Reproduce the data from its first line through the line that contains "pyautogui.click(x=1017, y=313)", substituting "plus button" for "up arrow" and keeping everything else unchanged.

# Supplied material
## BEGIN

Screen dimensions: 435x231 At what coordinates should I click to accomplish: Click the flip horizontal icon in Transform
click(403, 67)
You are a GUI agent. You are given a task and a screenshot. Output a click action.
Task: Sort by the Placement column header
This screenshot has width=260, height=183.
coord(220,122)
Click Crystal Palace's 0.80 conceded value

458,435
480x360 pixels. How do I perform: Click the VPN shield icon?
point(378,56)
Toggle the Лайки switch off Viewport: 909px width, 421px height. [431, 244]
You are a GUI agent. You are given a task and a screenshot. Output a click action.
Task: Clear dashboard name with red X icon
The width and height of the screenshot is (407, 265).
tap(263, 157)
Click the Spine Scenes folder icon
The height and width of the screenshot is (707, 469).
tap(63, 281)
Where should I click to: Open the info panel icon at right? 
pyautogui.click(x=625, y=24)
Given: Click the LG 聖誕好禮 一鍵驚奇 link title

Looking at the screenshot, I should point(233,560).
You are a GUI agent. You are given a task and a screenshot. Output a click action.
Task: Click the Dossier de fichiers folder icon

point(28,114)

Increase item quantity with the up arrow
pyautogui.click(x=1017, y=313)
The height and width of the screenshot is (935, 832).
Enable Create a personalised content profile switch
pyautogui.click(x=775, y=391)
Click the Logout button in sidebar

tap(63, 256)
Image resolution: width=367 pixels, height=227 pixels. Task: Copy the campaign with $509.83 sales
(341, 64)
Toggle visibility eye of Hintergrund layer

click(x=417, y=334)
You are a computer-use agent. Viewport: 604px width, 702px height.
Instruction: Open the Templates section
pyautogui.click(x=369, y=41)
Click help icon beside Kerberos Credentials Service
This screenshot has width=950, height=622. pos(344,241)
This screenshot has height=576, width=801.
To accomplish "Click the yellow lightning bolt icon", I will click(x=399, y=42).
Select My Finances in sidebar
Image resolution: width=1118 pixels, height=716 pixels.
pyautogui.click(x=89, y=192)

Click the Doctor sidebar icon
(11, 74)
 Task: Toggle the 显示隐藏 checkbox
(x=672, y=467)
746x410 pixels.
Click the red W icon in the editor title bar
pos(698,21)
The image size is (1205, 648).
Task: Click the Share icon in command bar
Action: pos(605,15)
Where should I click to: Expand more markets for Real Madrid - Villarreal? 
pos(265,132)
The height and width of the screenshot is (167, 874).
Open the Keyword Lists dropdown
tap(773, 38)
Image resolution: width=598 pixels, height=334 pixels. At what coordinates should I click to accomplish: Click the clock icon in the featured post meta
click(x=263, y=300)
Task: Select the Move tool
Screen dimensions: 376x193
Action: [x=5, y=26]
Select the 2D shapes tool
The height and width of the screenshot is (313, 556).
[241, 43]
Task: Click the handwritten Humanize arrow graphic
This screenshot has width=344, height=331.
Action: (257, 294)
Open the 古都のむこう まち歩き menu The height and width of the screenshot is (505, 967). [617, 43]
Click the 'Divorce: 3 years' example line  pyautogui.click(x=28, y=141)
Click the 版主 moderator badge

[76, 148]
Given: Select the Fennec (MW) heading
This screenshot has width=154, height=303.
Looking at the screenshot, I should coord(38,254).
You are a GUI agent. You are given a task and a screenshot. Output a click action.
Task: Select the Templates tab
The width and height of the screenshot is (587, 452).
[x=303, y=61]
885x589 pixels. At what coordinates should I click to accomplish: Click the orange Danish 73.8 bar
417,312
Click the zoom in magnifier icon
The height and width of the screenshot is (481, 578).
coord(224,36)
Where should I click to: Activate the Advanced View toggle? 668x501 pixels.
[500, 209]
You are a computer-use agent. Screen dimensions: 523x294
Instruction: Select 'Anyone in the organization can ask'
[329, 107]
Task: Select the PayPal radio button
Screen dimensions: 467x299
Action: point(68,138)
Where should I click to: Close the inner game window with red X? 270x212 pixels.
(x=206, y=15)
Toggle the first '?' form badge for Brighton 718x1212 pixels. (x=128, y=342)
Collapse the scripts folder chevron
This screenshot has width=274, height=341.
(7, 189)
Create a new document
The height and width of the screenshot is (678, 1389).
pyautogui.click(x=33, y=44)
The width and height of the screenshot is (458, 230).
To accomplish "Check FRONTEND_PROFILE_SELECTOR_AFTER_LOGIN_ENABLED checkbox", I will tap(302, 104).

## END

# Right answer
Screen dimensions: 435x231 At what coordinates should I click to accomplish: Click the flip horizontal icon in Transform
click(403, 67)
You are a GUI agent. You are given a task and a screenshot. Output a click action.
Task: Sort by the Placement column header
This screenshot has width=260, height=183.
coord(220,122)
Click Crystal Palace's 0.80 conceded value

458,435
480x360 pixels. How do I perform: Click the VPN shield icon?
point(378,56)
Toggle the Лайки switch off Viewport: 909px width, 421px height. [431, 244]
You are a GUI agent. You are given a task and a screenshot. Output a click action.
Task: Clear dashboard name with red X icon
The width and height of the screenshot is (407, 265).
tap(263, 157)
Click the Spine Scenes folder icon
The height and width of the screenshot is (707, 469).
tap(63, 281)
Where should I click to: Open the info panel icon at right? 
pyautogui.click(x=625, y=24)
Given: Click the LG 聖誕好禮 一鍵驚奇 link title

Looking at the screenshot, I should point(233,560).
You are a GUI agent. You are given a task and a screenshot. Output a click action.
Task: Click the Dossier de fichiers folder icon

point(28,114)

Increase item quantity with the plus button
pyautogui.click(x=1017, y=313)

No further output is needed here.